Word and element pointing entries
-- -- --
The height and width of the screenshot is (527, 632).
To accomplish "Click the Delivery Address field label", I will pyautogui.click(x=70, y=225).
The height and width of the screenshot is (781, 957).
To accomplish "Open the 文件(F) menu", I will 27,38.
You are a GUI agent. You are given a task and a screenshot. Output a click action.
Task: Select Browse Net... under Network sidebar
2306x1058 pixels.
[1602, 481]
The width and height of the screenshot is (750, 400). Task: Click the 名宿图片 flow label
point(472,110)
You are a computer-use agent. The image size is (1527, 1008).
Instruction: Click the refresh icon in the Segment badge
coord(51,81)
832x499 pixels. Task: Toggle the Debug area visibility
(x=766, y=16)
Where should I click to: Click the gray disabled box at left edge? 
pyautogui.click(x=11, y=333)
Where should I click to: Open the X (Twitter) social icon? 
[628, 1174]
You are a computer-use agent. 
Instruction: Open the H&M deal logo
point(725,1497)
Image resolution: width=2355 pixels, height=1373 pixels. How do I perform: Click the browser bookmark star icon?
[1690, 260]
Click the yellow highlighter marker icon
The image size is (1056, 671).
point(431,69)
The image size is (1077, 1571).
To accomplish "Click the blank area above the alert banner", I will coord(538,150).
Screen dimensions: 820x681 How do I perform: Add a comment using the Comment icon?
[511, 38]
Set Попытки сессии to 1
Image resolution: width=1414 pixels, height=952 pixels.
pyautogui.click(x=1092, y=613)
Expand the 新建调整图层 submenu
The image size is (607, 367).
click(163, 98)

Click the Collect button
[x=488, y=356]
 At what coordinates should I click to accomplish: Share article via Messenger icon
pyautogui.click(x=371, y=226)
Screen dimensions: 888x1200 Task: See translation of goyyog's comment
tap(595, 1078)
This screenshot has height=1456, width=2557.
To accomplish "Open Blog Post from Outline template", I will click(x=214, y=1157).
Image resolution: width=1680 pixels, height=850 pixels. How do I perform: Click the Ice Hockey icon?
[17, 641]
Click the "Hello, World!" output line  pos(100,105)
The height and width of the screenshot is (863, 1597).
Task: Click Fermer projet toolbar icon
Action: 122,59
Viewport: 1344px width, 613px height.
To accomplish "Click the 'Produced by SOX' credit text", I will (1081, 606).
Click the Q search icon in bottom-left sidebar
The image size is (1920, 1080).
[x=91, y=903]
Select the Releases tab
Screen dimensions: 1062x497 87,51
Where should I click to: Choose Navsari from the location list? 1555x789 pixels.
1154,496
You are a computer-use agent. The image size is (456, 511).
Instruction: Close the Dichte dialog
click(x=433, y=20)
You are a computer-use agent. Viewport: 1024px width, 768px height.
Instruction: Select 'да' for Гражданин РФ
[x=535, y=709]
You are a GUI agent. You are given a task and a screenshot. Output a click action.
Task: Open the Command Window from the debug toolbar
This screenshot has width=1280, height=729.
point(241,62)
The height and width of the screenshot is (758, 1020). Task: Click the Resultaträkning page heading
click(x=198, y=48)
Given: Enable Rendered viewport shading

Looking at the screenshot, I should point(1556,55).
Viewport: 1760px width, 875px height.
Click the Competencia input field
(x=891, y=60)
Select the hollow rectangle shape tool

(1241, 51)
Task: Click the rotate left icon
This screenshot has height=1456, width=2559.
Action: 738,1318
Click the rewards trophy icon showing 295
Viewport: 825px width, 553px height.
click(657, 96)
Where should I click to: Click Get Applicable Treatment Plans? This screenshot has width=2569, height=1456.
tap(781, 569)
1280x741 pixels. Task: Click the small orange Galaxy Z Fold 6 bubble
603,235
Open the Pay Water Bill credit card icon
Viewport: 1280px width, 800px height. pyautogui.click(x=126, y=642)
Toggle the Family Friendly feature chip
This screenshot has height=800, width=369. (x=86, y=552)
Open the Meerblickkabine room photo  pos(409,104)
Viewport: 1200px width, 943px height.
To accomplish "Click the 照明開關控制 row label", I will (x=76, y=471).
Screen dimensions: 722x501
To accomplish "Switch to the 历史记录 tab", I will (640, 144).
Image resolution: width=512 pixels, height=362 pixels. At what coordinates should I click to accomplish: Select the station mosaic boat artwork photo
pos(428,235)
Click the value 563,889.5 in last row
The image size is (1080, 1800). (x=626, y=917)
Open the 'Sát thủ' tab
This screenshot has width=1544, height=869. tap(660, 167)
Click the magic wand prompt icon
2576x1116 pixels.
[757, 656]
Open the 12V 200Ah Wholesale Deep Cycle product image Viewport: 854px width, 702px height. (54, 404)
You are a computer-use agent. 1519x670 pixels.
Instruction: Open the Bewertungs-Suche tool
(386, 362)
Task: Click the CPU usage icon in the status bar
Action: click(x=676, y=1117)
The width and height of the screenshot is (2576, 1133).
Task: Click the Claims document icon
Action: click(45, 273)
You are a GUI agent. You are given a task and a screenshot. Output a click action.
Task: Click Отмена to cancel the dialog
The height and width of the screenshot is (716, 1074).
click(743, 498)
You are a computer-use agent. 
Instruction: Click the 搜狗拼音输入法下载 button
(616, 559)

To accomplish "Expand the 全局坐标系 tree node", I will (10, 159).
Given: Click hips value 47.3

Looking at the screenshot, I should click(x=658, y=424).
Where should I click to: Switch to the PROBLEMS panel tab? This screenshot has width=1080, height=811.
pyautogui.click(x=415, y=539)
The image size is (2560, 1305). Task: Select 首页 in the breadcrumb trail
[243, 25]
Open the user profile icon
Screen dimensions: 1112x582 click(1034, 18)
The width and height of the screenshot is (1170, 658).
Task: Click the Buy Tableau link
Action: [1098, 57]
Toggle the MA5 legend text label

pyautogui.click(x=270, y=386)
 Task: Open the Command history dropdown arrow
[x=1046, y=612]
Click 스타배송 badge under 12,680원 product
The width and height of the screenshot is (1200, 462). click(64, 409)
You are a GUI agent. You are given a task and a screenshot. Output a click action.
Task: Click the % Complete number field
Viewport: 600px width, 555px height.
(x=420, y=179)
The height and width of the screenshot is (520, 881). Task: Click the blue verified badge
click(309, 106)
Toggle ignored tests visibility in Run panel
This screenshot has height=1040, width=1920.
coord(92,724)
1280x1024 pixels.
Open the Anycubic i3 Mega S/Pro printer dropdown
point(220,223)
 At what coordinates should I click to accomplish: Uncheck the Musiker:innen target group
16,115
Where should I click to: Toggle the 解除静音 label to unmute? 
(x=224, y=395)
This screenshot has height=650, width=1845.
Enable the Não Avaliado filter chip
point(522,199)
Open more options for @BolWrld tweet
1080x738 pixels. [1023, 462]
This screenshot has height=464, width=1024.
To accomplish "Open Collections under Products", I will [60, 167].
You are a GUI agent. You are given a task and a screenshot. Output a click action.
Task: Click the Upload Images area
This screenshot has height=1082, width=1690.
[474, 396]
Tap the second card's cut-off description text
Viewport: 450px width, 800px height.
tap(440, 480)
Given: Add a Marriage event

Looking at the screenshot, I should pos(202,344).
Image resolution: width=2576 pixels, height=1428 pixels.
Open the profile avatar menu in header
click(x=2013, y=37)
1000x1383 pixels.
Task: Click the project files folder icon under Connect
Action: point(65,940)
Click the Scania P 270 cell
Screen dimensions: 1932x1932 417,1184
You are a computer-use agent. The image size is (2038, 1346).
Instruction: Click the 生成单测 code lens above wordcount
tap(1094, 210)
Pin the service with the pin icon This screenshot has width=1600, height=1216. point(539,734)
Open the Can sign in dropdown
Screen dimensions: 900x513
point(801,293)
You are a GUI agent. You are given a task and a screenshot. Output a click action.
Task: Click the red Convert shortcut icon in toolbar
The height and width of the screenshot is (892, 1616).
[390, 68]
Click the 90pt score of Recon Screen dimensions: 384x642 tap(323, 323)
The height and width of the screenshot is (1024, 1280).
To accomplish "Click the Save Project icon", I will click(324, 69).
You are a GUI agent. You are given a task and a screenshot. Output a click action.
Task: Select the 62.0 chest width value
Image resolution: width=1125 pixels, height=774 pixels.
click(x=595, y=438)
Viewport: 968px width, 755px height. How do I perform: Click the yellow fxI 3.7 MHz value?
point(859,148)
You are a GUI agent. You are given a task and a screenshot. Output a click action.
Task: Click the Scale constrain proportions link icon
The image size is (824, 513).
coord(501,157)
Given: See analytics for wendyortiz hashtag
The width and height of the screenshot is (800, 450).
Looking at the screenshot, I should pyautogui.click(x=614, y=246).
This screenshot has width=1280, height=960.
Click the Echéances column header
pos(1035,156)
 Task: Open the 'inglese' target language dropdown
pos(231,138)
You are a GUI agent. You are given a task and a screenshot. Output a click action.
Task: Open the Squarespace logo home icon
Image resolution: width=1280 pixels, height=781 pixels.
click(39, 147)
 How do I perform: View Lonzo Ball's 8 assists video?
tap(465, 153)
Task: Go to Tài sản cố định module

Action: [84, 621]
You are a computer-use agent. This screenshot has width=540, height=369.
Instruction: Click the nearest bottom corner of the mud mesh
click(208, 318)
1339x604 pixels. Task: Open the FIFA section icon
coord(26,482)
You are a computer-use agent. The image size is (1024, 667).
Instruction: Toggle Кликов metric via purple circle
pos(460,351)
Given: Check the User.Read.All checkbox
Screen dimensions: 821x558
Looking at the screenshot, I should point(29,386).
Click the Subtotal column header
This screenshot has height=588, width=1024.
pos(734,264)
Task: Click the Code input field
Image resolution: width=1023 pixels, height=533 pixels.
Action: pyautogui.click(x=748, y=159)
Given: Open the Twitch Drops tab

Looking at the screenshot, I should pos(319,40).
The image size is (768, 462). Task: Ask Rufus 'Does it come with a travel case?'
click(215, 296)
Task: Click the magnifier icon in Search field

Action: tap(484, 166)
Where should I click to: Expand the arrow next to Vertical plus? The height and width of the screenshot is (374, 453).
-- -- --
*WRITTEN REQUEST*.
Please give the items again starting at the line containing "Task: Open the 'inglese'" and ending at the last of the items, with "Instruction" changed to "Directive" and everything else unchanged.

*ANSWER TO THIS EXERCISE*.
 Task: Open the 'inglese' target language dropdown
pos(231,138)
You are a GUI agent. You are given a task and a screenshot. Output a click action.
Task: Open the Squarespace logo home icon
Image resolution: width=1280 pixels, height=781 pixels.
click(39, 147)
 How do I perform: View Lonzo Ball's 8 assists video?
tap(465, 153)
Task: Go to Tài sản cố định module

Action: [84, 621]
You are a computer-use agent. This screenshot has width=540, height=369.
Directive: Click the nearest bottom corner of the mud mesh
click(208, 318)
1339x604 pixels. Task: Open the FIFA section icon
coord(26,482)
You are a computer-use agent. The image size is (1024, 667).
Directive: Toggle Кликов metric via purple circle
pos(460,351)
Given: Check the User.Read.All checkbox
Screen dimensions: 821x558
Looking at the screenshot, I should point(29,386).
Click the Subtotal column header
This screenshot has height=588, width=1024.
pos(734,264)
Task: Click the Code input field
Image resolution: width=1023 pixels, height=533 pixels.
Action: pyautogui.click(x=748, y=159)
Given: Open the Twitch Drops tab

Looking at the screenshot, I should pos(319,40).
The image size is (768, 462). Task: Ask Rufus 'Does it come with a travel case?'
click(215, 296)
Task: Click the magnifier icon in Search field

Action: tap(484, 166)
Where should I click to: Expand the arrow next to Vertical plus? The height and width of the screenshot is (374, 453).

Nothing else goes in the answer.